● AIM OF THE EXERCISE:
Update the data below by replacing every "click action" with "tap action" and leave everything else unchanged.

● DATA LINES:
+++
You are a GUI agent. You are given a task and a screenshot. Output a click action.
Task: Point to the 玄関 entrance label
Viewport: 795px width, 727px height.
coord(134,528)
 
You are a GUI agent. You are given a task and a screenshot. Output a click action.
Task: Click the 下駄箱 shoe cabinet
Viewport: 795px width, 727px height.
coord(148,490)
+++
● CORRECT RESULT:
You are a GUI agent. You are given a task and a screenshot. Output a tap action.
Task: Point to the 玄関 entrance label
Viewport: 795px width, 727px height.
coord(134,528)
 
You are a GUI agent. You are given a task and a screenshot. Output a tap action.
Task: Click the 下駄箱 shoe cabinet
Viewport: 795px width, 727px height.
coord(148,490)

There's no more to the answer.